普天間基地の問題は迷走を深め、福島大臣の罷免という事態を招き、結局は2006年にアメリカと合意した辺野古沖に滑走路を造るという案に決着した。

 元々アメリカの基地の問題であり、日本だけの意向でグアムやテニアンに基地を移転させられるはずがない。首相が、さも県外への移転の可能性があるかのように振る舞い、結局は県外への負担軽減は一切なく、一国の首相としての無責任な発言のみが一人歩きした形になっている。

 北朝鮮と韓国の緊張感は一触即発の状態にも見えるし、中国での軍事的なプレゼンスも益々拡大している。日本は竹島の問題にも加え、尖閣諸島など様々な国境問題も抱えている。基地問題だけが一人歩きしているが、基地問題と日本の安全保障はセットの問題である。アメリカ軍の抑止力を頼ることなく安全保障を考えるのであれば、根本的に戦略を立て直さなくてはならないだろう。

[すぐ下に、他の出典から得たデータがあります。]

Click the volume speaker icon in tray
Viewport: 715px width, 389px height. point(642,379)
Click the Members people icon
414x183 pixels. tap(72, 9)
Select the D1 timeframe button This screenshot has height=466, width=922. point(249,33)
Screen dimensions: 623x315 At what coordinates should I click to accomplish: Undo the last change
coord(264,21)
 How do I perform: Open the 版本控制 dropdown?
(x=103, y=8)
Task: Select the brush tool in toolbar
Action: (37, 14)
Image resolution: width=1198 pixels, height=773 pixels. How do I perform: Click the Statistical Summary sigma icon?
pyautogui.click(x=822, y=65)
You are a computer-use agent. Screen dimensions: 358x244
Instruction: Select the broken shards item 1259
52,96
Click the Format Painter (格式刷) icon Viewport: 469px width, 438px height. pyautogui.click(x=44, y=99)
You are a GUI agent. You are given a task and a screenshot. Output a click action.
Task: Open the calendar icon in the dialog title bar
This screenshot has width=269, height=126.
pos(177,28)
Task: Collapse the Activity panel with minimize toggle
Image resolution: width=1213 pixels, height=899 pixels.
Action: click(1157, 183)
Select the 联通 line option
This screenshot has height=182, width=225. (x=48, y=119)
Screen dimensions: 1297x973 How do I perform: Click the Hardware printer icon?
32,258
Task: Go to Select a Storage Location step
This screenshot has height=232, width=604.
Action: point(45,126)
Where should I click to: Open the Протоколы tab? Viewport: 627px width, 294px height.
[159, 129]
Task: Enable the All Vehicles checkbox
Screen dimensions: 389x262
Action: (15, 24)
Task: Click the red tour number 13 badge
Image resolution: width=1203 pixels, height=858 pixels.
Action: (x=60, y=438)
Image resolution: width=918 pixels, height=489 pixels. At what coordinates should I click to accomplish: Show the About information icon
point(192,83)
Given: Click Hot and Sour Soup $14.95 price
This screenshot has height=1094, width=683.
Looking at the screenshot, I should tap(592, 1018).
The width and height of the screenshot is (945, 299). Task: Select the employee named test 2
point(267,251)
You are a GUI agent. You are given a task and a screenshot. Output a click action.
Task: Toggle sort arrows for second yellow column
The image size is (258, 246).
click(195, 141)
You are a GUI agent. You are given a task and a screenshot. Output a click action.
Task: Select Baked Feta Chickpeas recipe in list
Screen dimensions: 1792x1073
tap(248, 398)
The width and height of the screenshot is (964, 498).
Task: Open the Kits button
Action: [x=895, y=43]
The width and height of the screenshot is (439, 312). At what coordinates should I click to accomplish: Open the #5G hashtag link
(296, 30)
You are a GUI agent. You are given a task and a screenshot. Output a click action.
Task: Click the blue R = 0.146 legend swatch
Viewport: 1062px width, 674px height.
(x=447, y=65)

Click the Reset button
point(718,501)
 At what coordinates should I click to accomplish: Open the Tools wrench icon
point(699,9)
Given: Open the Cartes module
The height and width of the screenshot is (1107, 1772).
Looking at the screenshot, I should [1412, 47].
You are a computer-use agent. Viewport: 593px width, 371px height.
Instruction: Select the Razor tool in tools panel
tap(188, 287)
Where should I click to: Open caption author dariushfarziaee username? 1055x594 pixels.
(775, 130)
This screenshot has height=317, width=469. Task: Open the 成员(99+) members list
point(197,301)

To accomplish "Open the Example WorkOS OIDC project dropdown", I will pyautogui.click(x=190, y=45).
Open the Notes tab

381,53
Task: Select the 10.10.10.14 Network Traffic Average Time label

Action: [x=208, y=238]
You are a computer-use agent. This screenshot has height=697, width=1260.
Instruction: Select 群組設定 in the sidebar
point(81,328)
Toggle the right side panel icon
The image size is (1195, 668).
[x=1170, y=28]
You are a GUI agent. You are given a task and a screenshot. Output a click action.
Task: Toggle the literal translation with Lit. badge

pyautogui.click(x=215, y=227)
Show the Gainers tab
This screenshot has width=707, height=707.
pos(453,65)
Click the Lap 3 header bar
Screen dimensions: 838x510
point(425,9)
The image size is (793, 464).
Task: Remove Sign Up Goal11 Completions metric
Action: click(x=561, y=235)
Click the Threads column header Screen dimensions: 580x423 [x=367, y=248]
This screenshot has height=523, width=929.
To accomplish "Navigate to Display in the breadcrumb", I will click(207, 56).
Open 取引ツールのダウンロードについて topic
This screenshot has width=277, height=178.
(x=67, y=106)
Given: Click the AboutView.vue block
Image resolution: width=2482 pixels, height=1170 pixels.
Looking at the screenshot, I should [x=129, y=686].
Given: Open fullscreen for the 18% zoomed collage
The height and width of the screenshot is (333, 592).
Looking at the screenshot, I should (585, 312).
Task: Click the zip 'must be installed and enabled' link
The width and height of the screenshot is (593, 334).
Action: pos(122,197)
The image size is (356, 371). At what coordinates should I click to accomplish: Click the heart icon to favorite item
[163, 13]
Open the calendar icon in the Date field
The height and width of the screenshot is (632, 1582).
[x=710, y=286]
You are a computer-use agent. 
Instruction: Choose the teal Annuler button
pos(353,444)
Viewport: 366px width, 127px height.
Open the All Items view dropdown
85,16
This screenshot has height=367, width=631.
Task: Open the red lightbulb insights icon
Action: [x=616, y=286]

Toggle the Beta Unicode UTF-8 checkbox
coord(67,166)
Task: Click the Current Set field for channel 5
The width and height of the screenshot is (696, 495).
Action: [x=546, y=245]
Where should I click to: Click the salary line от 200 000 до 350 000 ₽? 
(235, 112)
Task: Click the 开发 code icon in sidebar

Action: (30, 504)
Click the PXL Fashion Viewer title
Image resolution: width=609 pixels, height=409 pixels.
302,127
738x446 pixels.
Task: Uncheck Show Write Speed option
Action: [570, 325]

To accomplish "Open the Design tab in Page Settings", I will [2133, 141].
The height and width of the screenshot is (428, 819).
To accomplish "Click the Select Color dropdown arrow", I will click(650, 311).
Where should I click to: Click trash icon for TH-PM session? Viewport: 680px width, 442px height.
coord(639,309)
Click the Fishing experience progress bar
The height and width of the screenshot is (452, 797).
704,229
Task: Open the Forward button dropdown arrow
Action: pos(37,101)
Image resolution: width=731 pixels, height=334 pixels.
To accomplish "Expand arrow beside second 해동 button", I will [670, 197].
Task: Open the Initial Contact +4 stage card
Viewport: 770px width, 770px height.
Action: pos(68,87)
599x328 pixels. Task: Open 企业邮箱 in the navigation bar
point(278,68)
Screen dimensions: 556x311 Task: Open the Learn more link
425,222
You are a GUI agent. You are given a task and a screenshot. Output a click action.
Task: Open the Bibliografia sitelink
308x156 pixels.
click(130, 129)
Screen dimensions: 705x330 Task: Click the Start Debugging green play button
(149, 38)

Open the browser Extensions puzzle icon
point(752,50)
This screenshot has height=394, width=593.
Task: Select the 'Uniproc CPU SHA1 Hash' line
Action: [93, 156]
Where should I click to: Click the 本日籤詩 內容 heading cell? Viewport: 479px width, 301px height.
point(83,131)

 日本は戦後65年にわたり、戦争を一度も経験することなく恵まれた生活環境の中で経済成長を続けてきた。その結果、日本は戦争が起こらないのが当たり前の状態であり、安全保障に対するコスト意識もほとんど無くなってしまったように見える。戦後65年、日本はずっと平和な環境で生活を続けることができているが、世界中から戦争や紛争が無くなったことは無い。何でも総論賛成、各論反対ではなく、地域の負担はもちろん、安全保障や国家戦略についてもよく考えてみる重要な時期にさしかかっている。